Problem set:
(a) Copy out the entries word for word, starting with the first entry and ending with the line containing "I will point(758,157).", with both of those lines included.
(b) Continue the text about setting up a subsidiary in Costa Rica from where it stops.

A subsidiary in Costa Rica needs to work with a team of legal advisors to ensure compliance with all applicable laws and regulations.  

Taxes on Subsidiaries in Costa Rica

Subsidiaries in Costa Rica are subject to a variety of taxes. Here is an overview of key taxes that may apply to subsidiaries in the country:

  • Corporate income tax: Subsidiaries in Costa Rica are subject to a 30% corporate income tax. However, small companies whose gross income does not exceed 122,145,000 Costa Rican colones (approximately $208,000) may be eligible for special regulations.
  • Capital gains tax: Capital gains tax in Costa Rica is set at a rate of 15%. The tax is applicable to residents and non-residents who have earned capital gains from a source in Costa Rica.
  • Withholding tax: Non-resident companies operating in Costa Rica are subject to withholding tax on certain types of income, such as dividends and interest payments. The rate of withholding tax varies according to the type of income and the tax treaty between Costa Rica and the non-resident company’s native country.
  • Value-added tax (VAT): Costa Rica has a VAT system that applies to most goods and services sold in the country. The standard VAT rate is 13%, but there are reduced rates for certain products and services.

Costa Rica has a competitive tax system relative to other OECD countries, but it is important to ensure compliance to avoid penalties or legal issues.

Tax Incentives for Businesses Setting Up a Subsidiary in Costa Rica

The Costa Rican financial year begins on October 1 and ends on September 30. Corporations and individuals must file their tax returns by February 15. A subsidiary business in Costa Rica enjoys several credits, tax exemptions, and deductions, which include:

  • Entities established in a free zone enjoy exemption from import duties on goods, income tax (0-15%), VAT, export tax, real estate transfer tax, selective consumption tax, and WHT on payments abroad, including the discretionary use of foreign currency generated abroad. 
  • Companies can apply to the Free Trade Zone Regime and can enjoy exemptions up to 100% on certain taxes. For instance, companies established in Costa Rica are exempted from import tax. Additionally, if a subsidiary imports raw materials or products assembled or transformed in the country receive import tax exemptions.

The Costa Rican tax regime may change from time to time. Therefore, seeking professional advice to grasp foreign tax laws is a must. It is easier for foreign companies to comprehend with the assistance of professionals well-versed in Costa Rican corporate laws.

Other Important Considerations

There are various important factors to consider when establishing a subsidiary in Costa Rica. Here are some key points of the subsidiary system in Costa Rica:

  • The applicable laws for setting up a subsidiary in Costa Rica depend on the type of entity chosen. 
  • Shelf companies are available in law firms for a higher price, which is already incorporated and ready to go.
  • The Costa Rican Code of Commerce establishes three other business forms, which include Sole Proprietorship Companies, Partnerships, and Collective Name Companies. No specific capital requirements are imposed for these entities.

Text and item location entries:
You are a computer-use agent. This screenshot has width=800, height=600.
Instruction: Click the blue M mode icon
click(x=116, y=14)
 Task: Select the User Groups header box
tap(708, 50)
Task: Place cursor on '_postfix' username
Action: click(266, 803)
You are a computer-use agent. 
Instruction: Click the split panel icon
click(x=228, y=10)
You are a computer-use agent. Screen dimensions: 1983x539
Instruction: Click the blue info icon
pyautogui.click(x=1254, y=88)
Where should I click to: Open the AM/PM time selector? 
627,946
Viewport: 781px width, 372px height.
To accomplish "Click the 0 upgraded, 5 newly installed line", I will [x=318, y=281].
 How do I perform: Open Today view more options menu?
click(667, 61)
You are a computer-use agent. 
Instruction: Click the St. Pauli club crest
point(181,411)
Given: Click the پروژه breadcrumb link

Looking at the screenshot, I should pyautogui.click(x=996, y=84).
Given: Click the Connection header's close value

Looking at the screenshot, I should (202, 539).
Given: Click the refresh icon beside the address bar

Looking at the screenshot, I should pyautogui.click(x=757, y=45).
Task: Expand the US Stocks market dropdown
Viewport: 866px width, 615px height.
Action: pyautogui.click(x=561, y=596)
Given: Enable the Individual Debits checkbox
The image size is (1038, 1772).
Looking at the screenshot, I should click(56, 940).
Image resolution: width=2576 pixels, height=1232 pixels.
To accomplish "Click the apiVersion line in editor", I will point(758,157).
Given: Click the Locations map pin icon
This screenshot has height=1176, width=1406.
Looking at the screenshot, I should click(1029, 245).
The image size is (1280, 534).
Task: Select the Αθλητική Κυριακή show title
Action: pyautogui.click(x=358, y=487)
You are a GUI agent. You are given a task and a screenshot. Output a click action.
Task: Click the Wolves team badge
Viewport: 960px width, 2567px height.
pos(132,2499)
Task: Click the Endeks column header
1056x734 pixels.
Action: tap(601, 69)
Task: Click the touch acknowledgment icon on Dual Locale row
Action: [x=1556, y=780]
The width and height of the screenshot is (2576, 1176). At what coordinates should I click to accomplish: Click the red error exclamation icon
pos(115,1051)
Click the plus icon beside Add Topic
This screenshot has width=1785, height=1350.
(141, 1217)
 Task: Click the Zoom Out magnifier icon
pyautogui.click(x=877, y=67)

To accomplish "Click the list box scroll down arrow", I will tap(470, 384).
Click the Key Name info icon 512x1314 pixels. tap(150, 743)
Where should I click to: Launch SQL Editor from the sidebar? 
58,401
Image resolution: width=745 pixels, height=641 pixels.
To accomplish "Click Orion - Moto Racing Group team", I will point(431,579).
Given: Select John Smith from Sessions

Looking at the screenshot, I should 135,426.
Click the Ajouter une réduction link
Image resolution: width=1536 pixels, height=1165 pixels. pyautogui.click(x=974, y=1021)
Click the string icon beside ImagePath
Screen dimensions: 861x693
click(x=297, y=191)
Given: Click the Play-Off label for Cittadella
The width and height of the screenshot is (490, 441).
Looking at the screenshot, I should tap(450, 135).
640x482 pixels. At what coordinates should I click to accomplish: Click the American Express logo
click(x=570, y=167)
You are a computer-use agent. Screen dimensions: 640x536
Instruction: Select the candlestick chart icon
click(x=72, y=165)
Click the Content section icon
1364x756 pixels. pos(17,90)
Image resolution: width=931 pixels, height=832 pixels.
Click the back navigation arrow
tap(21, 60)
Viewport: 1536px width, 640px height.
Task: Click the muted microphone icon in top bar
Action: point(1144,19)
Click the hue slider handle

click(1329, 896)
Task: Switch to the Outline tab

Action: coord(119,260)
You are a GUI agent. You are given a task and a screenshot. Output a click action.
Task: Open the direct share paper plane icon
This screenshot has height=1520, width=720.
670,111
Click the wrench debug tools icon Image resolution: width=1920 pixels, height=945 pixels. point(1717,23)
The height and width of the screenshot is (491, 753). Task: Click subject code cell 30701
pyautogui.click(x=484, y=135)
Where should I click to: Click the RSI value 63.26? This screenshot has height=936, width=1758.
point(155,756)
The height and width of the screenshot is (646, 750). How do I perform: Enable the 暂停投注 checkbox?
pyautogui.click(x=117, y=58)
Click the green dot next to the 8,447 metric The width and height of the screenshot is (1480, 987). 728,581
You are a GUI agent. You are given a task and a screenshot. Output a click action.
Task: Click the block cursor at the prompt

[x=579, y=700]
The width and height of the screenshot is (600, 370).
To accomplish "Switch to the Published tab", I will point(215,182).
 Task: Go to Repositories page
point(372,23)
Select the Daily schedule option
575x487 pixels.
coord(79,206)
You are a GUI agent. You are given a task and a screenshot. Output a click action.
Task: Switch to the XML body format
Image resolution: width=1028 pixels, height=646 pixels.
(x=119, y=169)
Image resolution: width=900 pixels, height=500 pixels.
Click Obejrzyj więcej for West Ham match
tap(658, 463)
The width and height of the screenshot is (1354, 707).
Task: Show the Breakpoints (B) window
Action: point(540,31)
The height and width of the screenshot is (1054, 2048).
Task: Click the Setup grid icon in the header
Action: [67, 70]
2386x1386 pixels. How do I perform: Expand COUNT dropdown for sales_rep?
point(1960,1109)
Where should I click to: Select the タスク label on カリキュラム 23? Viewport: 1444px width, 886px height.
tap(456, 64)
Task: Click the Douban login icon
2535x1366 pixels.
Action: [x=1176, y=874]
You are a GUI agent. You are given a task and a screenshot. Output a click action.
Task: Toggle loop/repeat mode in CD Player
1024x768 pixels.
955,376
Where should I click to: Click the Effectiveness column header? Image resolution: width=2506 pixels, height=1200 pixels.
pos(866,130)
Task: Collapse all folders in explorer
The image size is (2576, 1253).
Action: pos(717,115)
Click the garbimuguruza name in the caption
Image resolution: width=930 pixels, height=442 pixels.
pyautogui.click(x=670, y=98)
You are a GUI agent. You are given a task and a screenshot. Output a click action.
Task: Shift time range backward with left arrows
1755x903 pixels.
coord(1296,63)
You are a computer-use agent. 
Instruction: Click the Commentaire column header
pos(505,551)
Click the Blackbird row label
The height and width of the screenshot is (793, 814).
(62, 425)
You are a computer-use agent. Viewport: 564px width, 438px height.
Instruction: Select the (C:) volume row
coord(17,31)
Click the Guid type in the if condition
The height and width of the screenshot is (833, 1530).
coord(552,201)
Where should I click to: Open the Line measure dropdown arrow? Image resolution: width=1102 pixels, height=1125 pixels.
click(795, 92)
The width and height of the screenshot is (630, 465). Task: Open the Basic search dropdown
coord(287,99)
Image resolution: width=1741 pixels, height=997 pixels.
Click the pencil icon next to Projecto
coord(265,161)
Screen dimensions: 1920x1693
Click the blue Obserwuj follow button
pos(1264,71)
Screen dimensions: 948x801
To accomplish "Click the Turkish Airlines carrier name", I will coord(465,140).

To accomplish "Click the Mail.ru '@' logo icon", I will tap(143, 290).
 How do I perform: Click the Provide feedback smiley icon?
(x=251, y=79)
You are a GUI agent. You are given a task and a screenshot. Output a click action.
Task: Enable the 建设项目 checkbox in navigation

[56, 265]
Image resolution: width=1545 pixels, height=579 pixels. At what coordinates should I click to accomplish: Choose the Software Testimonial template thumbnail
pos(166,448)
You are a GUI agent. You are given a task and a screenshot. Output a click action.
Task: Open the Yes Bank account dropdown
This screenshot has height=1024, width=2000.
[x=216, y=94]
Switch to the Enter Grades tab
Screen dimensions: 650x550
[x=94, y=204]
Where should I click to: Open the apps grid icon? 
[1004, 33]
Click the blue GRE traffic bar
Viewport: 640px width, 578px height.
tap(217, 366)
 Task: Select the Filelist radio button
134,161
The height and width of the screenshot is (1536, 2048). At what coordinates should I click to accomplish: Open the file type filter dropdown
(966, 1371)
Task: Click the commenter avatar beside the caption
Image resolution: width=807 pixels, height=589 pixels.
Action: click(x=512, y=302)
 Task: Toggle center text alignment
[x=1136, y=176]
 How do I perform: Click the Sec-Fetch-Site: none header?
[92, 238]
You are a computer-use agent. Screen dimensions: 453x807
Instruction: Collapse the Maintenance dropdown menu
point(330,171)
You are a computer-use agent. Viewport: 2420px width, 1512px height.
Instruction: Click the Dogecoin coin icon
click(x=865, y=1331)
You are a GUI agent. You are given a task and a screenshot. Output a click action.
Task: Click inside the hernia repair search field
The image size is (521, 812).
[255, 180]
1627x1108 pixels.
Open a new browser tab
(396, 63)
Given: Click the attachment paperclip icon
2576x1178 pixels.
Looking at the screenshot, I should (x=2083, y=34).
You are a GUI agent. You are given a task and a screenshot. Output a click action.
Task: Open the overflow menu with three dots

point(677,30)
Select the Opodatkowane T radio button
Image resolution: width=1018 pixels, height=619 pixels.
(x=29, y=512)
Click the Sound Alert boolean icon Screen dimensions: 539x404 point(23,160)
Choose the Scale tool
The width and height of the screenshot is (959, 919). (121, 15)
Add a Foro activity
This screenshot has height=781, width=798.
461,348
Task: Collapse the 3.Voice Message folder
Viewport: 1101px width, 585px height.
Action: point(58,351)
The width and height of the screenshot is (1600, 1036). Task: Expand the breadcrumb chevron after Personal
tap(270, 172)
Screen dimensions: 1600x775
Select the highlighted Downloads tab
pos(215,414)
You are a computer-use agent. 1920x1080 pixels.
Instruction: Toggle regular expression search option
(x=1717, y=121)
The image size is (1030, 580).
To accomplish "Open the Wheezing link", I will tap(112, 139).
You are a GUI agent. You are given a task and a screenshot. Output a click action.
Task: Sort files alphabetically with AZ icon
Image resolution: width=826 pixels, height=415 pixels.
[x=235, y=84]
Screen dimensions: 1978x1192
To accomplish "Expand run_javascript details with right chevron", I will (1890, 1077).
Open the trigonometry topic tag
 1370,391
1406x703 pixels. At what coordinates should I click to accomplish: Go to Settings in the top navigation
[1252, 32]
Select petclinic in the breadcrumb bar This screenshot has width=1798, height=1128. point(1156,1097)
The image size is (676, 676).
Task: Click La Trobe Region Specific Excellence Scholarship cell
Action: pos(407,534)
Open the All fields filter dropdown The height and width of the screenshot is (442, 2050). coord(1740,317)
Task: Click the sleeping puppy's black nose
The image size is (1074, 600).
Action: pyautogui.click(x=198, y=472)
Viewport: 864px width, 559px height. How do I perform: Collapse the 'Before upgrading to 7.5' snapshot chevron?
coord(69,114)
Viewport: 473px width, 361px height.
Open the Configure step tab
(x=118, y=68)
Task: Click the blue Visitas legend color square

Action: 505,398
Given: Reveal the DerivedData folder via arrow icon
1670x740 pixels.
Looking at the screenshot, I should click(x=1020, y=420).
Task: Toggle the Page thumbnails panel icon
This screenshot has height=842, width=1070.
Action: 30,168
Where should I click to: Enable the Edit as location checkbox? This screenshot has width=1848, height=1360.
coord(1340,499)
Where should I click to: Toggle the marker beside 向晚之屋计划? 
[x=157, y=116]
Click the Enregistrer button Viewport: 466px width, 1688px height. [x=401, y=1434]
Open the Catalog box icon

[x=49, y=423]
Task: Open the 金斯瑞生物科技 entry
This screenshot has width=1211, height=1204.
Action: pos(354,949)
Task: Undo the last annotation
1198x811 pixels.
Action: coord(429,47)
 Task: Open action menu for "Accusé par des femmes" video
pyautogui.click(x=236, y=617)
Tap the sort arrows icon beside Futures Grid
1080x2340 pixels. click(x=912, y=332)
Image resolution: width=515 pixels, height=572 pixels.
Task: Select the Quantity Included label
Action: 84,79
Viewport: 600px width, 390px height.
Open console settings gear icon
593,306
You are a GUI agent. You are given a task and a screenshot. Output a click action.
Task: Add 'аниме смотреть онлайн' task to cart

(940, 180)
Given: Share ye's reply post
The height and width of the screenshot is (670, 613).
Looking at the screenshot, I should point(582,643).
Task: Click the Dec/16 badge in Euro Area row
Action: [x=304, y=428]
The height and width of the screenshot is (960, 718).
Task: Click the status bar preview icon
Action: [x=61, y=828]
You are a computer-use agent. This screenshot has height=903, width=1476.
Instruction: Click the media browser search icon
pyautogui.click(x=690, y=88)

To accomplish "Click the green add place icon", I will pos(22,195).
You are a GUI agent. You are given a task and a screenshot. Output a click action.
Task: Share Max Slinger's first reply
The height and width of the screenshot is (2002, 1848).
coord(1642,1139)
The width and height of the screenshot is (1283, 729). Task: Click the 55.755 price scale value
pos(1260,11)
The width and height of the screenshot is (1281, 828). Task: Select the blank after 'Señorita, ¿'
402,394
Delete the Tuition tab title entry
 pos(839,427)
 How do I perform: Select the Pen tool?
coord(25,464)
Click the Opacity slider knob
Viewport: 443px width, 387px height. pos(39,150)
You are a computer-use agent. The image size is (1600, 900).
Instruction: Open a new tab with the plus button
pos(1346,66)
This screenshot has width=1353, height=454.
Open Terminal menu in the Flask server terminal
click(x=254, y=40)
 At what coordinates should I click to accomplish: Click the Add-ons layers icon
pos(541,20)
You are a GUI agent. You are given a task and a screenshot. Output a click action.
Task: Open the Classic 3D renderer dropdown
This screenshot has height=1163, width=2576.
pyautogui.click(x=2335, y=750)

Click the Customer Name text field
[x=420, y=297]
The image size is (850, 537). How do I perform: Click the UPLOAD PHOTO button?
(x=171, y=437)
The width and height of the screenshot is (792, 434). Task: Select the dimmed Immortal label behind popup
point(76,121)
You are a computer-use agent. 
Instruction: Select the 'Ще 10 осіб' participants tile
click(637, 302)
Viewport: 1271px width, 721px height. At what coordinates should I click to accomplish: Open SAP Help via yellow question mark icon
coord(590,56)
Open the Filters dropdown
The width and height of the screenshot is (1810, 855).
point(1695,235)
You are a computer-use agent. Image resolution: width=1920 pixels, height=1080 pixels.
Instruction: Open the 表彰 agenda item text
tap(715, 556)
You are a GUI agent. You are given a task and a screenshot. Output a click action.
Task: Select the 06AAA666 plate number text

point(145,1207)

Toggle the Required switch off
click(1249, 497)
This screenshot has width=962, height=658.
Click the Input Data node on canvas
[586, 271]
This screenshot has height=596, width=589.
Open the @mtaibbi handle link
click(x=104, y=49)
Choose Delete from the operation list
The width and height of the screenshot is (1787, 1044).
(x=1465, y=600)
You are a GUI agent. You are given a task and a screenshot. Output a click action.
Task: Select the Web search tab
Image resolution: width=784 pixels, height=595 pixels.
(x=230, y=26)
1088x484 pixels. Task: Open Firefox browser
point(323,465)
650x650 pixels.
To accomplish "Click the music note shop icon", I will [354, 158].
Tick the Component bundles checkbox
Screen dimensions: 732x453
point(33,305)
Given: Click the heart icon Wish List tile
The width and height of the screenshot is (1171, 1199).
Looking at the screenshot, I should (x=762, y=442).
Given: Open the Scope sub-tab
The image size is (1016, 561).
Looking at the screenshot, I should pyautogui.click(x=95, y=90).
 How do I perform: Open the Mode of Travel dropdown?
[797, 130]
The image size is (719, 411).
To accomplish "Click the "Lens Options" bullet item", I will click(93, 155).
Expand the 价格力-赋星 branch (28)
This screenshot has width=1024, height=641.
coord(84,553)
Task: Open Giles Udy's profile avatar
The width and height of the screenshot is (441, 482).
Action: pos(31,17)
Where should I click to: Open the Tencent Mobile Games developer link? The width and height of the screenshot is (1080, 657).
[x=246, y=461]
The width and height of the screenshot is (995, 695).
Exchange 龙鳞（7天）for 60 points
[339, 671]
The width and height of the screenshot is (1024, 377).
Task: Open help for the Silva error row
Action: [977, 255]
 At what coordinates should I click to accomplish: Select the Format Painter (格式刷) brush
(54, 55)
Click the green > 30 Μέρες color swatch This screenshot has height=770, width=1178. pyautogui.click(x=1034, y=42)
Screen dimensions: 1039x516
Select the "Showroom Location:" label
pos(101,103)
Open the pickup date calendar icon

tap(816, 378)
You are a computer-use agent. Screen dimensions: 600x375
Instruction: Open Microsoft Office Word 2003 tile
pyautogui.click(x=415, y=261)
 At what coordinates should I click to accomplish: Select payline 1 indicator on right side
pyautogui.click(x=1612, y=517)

Responses by task:
(a)
You are a computer-use agent. This screenshot has width=800, height=600.
Instruction: Click the blue M mode icon
click(x=116, y=14)
 Task: Select the User Groups header box
tap(708, 50)
Task: Place cursor on '_postfix' username
Action: click(266, 803)
You are a computer-use agent. 
Instruction: Click the split panel icon
click(x=228, y=10)
You are a computer-use agent. Screen dimensions: 1983x539
Instruction: Click the blue info icon
pyautogui.click(x=1254, y=88)
Where should I click to: Open the AM/PM time selector? 
627,946
Viewport: 781px width, 372px height.
To accomplish "Click the 0 upgraded, 5 newly installed line", I will [x=318, y=281].
 How do I perform: Open Today view more options menu?
click(667, 61)
You are a computer-use agent. 
Instruction: Click the St. Pauli club crest
point(181,411)
Given: Click the پروژه breadcrumb link

Looking at the screenshot, I should pyautogui.click(x=996, y=84).
Given: Click the Connection header's close value

Looking at the screenshot, I should (202, 539).
Given: Click the refresh icon beside the address bar

Looking at the screenshot, I should pyautogui.click(x=757, y=45).
Task: Expand the US Stocks market dropdown
Viewport: 866px width, 615px height.
Action: pyautogui.click(x=561, y=596)
Given: Enable the Individual Debits checkbox
The image size is (1038, 1772).
Looking at the screenshot, I should click(56, 940).
Image resolution: width=2576 pixels, height=1232 pixels.
To accomplish "Click the apiVersion line in editor", I will point(758,157).

(b)
  • Businesses can employ only 10% of foreign nationals of their entire workforce.

While planning to integrate a foreign subsidiary in Costa Rica, you must consider other legal necessities. Thoroughly acquaint yourself with the latest Costa Rican employment rules and regulations to avoid violations and penalties. In addition, it is crucial to either know Spanish or appoint lawyers speaking the language to translate the legal documents for you.

How Can Multiplier’s Employer of Record Help You Hire & Expand in Costa Rica?

Overall, a subsidiary business in Costa Rica offers many benefits for foreign companies looking to expand into the country, including limited liability protection and the ability to operate independently.

Partner with Multiplier to onboard your employees for your Costa Rican subsidiary. To establish your global team in Costa Rica, you must know the local labor laws and regulations to maintain compliance. Our Employer of Record (EOR) services help you grow your team in Costa Rica, send employment contracts within minutes, and release payroll in local currency on time.

Talk to our experts to learn more.

Frequently Asked Questions

A subsidiary company in Costa Rica is a separate legal entity owned by a foreign parent company. It operates independently and has its own management structure, accounting system, and share capital.

CAFTA-DR is a free trade agreement between the United States and six Central American countries, including Costa Rica. The agreement was implemented in stages, with implementation dates ranging from March 1, 2006, through January 1, 2009, depending on the country. One is to open up local markets previously controlled by government monopolies to foreign investment. Costa Rica ratified CAFTA-DR in 2007, and the restrictions on business operations will cease to exist.

The articles required to incorporate a subsidiary company in Costa Rica are the number, par value, and classes of shares, the terms and method of payment for the shares, and the amount of paid-in capital. The capital of a Costa Rican corporation is represented by nominative shares, an artificial value outlined in the articles of incorporation.